__EXERCISE DESCRIPTION__.
Word for word, copy every line of the data.

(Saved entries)
* * * * * * * * *
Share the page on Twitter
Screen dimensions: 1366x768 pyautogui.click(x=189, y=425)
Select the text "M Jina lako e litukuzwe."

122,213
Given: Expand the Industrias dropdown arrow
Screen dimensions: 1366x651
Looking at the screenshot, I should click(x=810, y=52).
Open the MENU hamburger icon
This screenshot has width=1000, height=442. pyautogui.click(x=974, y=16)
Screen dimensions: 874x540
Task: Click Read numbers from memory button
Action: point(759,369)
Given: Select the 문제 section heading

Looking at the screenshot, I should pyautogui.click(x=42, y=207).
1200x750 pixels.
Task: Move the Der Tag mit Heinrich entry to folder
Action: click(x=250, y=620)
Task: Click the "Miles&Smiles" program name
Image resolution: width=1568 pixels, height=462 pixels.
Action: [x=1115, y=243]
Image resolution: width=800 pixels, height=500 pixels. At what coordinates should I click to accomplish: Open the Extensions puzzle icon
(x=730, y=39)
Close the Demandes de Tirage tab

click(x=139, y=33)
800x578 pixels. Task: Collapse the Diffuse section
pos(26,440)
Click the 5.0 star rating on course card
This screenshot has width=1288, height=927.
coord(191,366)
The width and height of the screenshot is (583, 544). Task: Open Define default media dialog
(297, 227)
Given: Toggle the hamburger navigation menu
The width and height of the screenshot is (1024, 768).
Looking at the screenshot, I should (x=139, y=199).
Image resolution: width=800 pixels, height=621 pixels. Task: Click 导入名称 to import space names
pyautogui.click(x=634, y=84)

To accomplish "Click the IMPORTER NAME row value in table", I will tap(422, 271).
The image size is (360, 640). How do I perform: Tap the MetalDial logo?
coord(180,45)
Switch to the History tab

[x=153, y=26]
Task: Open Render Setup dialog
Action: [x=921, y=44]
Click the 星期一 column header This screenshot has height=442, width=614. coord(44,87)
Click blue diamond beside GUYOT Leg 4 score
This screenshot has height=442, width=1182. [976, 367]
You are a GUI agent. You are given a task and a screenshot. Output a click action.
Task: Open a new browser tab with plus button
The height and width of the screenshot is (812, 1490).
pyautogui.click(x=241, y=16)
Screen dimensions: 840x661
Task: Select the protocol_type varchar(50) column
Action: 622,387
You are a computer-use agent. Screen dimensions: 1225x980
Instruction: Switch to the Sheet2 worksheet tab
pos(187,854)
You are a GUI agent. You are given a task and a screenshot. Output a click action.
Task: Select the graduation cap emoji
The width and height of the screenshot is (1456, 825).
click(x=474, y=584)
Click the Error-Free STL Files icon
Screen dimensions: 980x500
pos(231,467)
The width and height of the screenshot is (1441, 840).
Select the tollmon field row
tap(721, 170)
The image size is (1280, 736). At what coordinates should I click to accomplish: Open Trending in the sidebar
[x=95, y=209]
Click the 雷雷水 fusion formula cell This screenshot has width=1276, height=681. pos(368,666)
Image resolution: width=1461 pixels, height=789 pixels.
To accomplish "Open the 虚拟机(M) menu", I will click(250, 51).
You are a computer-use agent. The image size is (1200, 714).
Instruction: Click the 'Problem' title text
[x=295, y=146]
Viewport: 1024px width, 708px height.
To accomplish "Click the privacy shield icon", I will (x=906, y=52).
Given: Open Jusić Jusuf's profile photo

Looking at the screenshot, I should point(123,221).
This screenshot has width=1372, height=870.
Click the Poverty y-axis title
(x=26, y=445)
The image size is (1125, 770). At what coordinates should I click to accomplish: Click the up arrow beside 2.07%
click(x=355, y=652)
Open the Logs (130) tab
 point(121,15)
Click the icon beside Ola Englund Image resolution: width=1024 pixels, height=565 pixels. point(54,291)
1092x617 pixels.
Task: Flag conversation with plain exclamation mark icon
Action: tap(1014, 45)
* * * * * * * * *
__COMPLETED TASK__.
Share the page on Twitter
Screen dimensions: 1366x768 pyautogui.click(x=189, y=425)
Select the text "M Jina lako e litukuzwe."

122,213
Given: Expand the Industrias dropdown arrow
Screen dimensions: 1366x651
Looking at the screenshot, I should click(x=810, y=52).
Open the MENU hamburger icon
This screenshot has width=1000, height=442. pyautogui.click(x=974, y=16)
Screen dimensions: 874x540
Task: Click Read numbers from memory button
Action: point(759,369)
Given: Select the 문제 section heading

Looking at the screenshot, I should pyautogui.click(x=42, y=207).
1200x750 pixels.
Task: Move the Der Tag mit Heinrich entry to folder
Action: click(x=250, y=620)
Task: Click the "Miles&Smiles" program name
Image resolution: width=1568 pixels, height=462 pixels.
Action: [x=1115, y=243]
Image resolution: width=800 pixels, height=500 pixels. At what coordinates should I click to accomplish: Open the Extensions puzzle icon
(x=730, y=39)
Close the Demandes de Tirage tab

click(x=139, y=33)
800x578 pixels. Task: Collapse the Diffuse section
pos(26,440)
Click the 5.0 star rating on course card
This screenshot has width=1288, height=927.
coord(191,366)
The width and height of the screenshot is (583, 544). Task: Open Define default media dialog
(297, 227)
Given: Toggle the hamburger navigation menu
The width and height of the screenshot is (1024, 768).
Looking at the screenshot, I should (x=139, y=199).
Image resolution: width=800 pixels, height=621 pixels. Task: Click 导入名称 to import space names
pyautogui.click(x=634, y=84)

To accomplish "Click the IMPORTER NAME row value in table", I will tap(422, 271).
The image size is (360, 640). How do I perform: Tap the MetalDial logo?
coord(180,45)
Switch to the History tab

[x=153, y=26]
Task: Open Render Setup dialog
Action: [x=921, y=44]
Click the 星期一 column header This screenshot has height=442, width=614. coord(44,87)
Click blue diamond beside GUYOT Leg 4 score
This screenshot has height=442, width=1182. [976, 367]
You are a GUI agent. You are given a task and a screenshot. Output a click action.
Task: Open a new browser tab with plus button
The height and width of the screenshot is (812, 1490).
pyautogui.click(x=241, y=16)
Screen dimensions: 840x661
Task: Select the protocol_type varchar(50) column
Action: 622,387
You are a computer-use agent. Screen dimensions: 1225x980
Instruction: Switch to the Sheet2 worksheet tab
pos(187,854)
You are a GUI agent. You are given a task and a screenshot. Output a click action.
Task: Select the graduation cap emoji
The width and height of the screenshot is (1456, 825).
click(x=474, y=584)
Click the Error-Free STL Files icon
Screen dimensions: 980x500
pos(231,467)
The width and height of the screenshot is (1441, 840).
Select the tollmon field row
tap(721, 170)
The image size is (1280, 736). At what coordinates should I click to accomplish: Open Trending in the sidebar
[x=95, y=209]
Click the 雷雷水 fusion formula cell This screenshot has width=1276, height=681. pos(368,666)
Image resolution: width=1461 pixels, height=789 pixels.
To accomplish "Open the 虚拟机(M) menu", I will click(250, 51).
You are a computer-use agent. The image size is (1200, 714).
Instruction: Click the 'Problem' title text
[x=295, y=146]
Viewport: 1024px width, 708px height.
To accomplish "Click the privacy shield icon", I will (x=906, y=52).
Given: Open Jusić Jusuf's profile photo

Looking at the screenshot, I should point(123,221).
This screenshot has width=1372, height=870.
Click the Poverty y-axis title
(x=26, y=445)
The image size is (1125, 770). At what coordinates should I click to accomplish: Click the up arrow beside 2.07%
click(x=355, y=652)
Open the Logs (130) tab
 point(121,15)
Click the icon beside Ola Englund Image resolution: width=1024 pixels, height=565 pixels. point(54,291)
1092x617 pixels.
Task: Flag conversation with plain exclamation mark icon
Action: tap(1014, 45)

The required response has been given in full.